The male and female genital apparatus of the recently discovered ground louse Zorotypus impolitus were examined using light and electron microscopy. The rounded testes and a large seminal vesicle are connected with a complex of four accessory glands by a long tapering ejaculatory duct. Two accessory glands have the same whitish coloration, whereas the third one is pale blue, and the elongated and cylindrical fourth one translucent. The sperm are the largest known in Hexapoda, 3mm long and 3μm wide, with a volume of ca. 21,000μm(3); the ratio between the diameter of the axoneme and the width of the main body of the sperm ranges between 1:10 and 1:13. The exceptional width of the spermatozoa is due to an extreme enlargement of the mitochondrial derivatives and accessory bodies. A single sperm is contained in a small globular spermatophore (100μm). The highly unusual external transfer correlates with an atypical mating behavior. The male produces several to many spermatophores during the mating process. As in other zorapterans the ovaries are panoistic and the eggs bear two micropyles. An exceptionally large apical spermathecal receptacle is present; it is connected with the vagina by a long spermathecal duct, which varies structurally along its course. A correlation between the sperm size and the size of the spermatheca is likely. Ultrastructural features of different species support two strikingly different models of male and female reproductive apparatus in the small order Zoraptera. This is in stark contrast to the extreme uniformity of their external morphology. It is likely that sexual selection played a decisive role in the evolution of the reproductive system.

A novel membrane specialization in the sperm tail of bug insects (heteroptera)
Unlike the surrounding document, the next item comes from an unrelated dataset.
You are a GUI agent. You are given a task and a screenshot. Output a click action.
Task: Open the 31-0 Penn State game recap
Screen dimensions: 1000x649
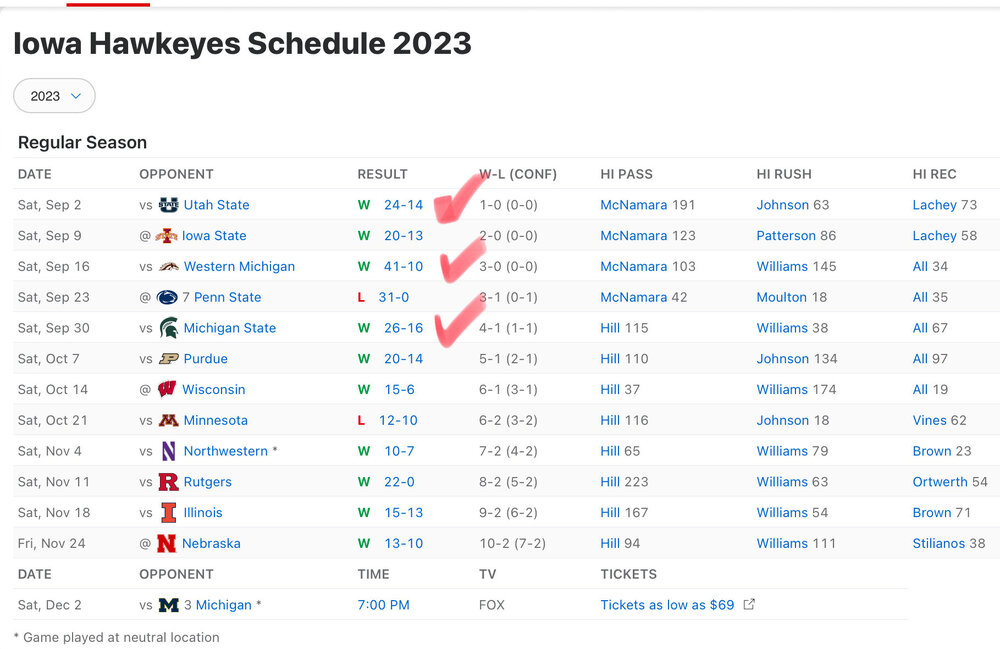tap(393, 297)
The sperm tail of bug insects has 9 + 9 + 2 flagellar axonemes and two mitochondrial derivatives showing two to three crystalline inclusions in their matrix. During spermiogenesis, the axoneme is surrounded by a membrane cistern which, at sperm maturity, reduces to two short cisterns on the opposite sides of the axoneme adhering to the mitochondrial derivatives. Filamentous bridges connect the intertubular material of the axoneme to these cisterns. Such bridges, which represent a peculiar feature of bug insects, are resistant to detergent treatment, whereas part of the intertubular material and the inner content of microtubular doublets are affected by the treatment. After freeze‐fracture replicas, at the insertion of the bridges to the cisternal membrane, the P‐face of this membrane shows a characteristic ribbon consisting of four rows of 11 ± 1 nm staggered intramembrane particles, 13 ± 2 nm apart along each row. The bridges could be able to maintain the axoneme in the proper position during flagellar beating avoiding distortion affecting sperm motility. J. Morphol. 2009.